__EXERCISE REQUIREMENTS__: Two lines below mark the span: the one containing "Screen dimensions: 1360x768" and the one containing "Task: Click the Help icon in the dock". Set down both, plus every line between, exactly as they stand, and nothing else.

(Dataset excerpts)
------------------------------
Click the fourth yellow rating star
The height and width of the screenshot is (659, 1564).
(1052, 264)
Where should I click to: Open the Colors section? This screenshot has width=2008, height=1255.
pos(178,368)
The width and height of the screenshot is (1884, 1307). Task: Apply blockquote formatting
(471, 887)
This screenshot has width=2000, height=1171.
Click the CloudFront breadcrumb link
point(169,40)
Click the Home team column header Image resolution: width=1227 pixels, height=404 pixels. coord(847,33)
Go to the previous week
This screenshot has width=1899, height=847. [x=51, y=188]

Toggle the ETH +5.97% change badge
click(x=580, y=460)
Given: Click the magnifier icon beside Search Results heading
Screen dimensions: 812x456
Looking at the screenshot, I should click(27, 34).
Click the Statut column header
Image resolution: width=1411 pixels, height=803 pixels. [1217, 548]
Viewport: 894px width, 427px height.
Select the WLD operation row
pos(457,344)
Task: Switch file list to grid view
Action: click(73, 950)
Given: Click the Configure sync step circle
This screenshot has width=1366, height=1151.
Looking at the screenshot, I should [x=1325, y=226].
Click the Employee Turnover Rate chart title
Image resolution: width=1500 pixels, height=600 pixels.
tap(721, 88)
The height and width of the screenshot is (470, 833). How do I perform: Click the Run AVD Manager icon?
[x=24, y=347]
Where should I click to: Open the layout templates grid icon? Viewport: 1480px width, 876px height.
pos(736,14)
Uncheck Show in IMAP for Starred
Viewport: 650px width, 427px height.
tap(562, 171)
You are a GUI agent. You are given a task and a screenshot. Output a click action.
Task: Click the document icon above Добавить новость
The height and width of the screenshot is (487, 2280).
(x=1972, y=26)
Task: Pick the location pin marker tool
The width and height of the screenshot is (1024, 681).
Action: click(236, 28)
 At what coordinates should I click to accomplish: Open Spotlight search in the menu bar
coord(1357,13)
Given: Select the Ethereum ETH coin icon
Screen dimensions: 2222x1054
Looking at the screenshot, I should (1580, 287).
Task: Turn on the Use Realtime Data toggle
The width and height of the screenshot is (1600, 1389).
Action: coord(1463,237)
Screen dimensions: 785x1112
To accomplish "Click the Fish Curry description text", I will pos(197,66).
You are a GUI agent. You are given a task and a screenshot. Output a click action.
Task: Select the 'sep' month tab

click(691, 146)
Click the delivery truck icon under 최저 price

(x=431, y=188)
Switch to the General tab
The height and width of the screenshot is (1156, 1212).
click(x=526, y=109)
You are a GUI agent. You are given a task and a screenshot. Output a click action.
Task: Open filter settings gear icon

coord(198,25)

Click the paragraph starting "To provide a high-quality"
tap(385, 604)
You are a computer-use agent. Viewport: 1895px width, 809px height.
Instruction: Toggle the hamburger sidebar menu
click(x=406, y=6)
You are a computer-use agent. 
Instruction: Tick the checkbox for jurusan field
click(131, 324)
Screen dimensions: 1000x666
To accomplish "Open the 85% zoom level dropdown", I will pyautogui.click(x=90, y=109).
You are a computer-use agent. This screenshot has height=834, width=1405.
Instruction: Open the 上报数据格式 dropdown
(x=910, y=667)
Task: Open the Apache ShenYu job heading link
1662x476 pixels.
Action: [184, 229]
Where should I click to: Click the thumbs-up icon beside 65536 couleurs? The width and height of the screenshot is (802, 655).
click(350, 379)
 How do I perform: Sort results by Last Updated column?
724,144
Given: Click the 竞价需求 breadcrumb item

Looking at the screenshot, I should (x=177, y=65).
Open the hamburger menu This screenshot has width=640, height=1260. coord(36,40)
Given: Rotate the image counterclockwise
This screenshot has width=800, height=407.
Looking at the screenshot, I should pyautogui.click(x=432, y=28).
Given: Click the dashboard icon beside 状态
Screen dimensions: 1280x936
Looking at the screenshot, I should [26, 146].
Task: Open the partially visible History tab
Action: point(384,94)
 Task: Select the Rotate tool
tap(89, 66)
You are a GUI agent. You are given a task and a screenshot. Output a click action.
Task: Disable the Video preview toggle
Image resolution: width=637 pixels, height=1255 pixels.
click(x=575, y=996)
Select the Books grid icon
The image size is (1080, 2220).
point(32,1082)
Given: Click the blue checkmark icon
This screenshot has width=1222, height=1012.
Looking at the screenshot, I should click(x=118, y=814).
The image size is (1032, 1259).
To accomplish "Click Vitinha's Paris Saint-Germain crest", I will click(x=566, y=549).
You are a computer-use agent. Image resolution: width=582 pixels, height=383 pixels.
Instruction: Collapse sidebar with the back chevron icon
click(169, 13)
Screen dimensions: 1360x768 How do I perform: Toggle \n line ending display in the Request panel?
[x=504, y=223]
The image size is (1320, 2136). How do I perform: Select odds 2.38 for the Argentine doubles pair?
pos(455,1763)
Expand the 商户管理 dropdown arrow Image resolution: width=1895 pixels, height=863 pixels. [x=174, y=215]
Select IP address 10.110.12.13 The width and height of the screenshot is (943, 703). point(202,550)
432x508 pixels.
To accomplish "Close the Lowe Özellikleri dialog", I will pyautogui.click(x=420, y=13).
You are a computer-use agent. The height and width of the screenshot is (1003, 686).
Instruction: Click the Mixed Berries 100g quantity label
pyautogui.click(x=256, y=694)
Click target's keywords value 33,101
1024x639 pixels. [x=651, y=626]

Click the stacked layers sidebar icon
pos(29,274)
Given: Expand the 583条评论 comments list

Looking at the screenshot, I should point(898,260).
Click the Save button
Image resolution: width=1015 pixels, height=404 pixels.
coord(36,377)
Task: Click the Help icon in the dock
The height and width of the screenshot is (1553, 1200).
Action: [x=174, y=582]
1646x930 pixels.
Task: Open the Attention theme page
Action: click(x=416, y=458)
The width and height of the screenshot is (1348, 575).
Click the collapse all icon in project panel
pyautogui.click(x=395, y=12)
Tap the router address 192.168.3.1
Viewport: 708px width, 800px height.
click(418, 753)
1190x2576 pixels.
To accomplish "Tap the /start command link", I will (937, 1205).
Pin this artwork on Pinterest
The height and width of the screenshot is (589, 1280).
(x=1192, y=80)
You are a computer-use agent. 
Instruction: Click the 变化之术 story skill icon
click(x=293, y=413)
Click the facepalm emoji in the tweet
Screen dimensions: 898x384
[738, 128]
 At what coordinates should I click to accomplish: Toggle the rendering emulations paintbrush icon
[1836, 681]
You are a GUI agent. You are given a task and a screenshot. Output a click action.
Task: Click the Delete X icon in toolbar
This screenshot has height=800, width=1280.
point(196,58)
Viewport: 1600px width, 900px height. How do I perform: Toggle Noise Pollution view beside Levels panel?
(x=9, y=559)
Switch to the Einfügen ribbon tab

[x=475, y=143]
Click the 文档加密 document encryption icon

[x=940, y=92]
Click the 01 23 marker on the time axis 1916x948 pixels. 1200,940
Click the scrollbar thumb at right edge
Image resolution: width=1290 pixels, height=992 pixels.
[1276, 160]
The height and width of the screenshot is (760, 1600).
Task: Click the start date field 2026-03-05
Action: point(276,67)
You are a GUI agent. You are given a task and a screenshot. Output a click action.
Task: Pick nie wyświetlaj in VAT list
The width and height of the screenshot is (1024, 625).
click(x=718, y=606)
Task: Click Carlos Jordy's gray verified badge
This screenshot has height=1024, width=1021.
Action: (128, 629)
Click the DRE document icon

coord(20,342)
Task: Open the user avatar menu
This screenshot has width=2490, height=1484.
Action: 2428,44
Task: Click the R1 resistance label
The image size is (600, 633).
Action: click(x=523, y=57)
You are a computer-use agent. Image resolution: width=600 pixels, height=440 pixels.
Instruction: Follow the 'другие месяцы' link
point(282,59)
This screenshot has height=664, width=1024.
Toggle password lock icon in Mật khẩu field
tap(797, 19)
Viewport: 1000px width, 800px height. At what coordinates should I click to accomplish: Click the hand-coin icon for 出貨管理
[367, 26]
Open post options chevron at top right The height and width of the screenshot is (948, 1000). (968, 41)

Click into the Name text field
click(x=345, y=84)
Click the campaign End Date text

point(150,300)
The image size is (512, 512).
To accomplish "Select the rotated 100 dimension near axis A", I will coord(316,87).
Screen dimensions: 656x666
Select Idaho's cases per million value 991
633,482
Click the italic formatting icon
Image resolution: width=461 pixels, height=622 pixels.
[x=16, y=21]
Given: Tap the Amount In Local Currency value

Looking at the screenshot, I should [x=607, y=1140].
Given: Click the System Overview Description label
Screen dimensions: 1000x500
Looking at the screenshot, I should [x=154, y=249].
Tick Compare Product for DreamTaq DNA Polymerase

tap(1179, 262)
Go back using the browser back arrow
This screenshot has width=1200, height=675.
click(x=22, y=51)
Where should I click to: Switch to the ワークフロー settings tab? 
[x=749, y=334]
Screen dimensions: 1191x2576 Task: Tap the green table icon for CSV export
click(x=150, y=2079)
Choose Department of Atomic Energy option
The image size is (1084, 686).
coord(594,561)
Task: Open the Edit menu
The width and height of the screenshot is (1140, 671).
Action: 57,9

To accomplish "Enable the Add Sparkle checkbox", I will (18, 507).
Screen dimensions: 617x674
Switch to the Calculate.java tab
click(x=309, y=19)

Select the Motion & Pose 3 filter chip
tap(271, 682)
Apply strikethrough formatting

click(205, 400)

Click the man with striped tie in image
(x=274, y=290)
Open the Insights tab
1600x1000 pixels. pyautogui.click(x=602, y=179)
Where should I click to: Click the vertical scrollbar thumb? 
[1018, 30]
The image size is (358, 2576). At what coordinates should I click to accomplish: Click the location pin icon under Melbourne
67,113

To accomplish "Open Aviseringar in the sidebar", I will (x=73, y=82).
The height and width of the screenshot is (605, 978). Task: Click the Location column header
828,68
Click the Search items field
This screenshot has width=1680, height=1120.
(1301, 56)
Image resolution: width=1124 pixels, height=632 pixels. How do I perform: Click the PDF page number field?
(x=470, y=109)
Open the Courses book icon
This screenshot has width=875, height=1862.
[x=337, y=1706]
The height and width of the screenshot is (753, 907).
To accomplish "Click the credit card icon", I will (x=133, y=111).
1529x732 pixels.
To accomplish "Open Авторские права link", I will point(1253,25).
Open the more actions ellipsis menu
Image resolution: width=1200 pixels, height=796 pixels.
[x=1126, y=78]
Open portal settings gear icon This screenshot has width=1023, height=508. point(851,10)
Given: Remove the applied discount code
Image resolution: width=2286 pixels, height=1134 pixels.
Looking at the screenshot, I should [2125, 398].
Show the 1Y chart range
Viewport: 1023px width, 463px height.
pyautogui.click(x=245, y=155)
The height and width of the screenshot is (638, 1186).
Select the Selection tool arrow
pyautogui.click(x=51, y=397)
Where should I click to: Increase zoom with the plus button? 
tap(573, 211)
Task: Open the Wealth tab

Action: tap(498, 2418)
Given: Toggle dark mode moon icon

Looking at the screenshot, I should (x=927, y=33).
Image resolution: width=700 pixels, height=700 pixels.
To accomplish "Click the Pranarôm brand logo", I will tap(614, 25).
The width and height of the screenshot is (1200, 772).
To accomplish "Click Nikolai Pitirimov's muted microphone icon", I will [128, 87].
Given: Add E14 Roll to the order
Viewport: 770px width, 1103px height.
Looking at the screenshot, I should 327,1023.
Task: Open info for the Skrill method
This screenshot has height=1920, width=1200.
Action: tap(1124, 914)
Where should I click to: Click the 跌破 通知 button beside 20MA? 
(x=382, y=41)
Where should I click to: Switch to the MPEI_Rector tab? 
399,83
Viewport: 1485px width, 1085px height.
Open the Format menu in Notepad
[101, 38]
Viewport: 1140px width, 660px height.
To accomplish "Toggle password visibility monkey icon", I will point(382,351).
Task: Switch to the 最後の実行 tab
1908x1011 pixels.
------------------------------
__RESULT BELOW__:
Screen dimensions: 1360x768 How do I perform: Toggle \n line ending display in the Request panel?
[x=504, y=223]
The image size is (1320, 2136). How do I perform: Select odds 2.38 for the Argentine doubles pair?
pos(455,1763)
Expand the 商户管理 dropdown arrow Image resolution: width=1895 pixels, height=863 pixels. [x=174, y=215]
Select IP address 10.110.12.13 The width and height of the screenshot is (943, 703). point(202,550)
432x508 pixels.
To accomplish "Close the Lowe Özellikleri dialog", I will pyautogui.click(x=420, y=13).
You are a computer-use agent. The height and width of the screenshot is (1003, 686).
Instruction: Click the Mixed Berries 100g quantity label
pyautogui.click(x=256, y=694)
Click target's keywords value 33,101
1024x639 pixels. [x=651, y=626]

Click the stacked layers sidebar icon
pos(29,274)
Given: Expand the 583条评论 comments list

Looking at the screenshot, I should point(898,260).
Click the Save button
Image resolution: width=1015 pixels, height=404 pixels.
coord(36,377)
Task: Click the Help icon in the dock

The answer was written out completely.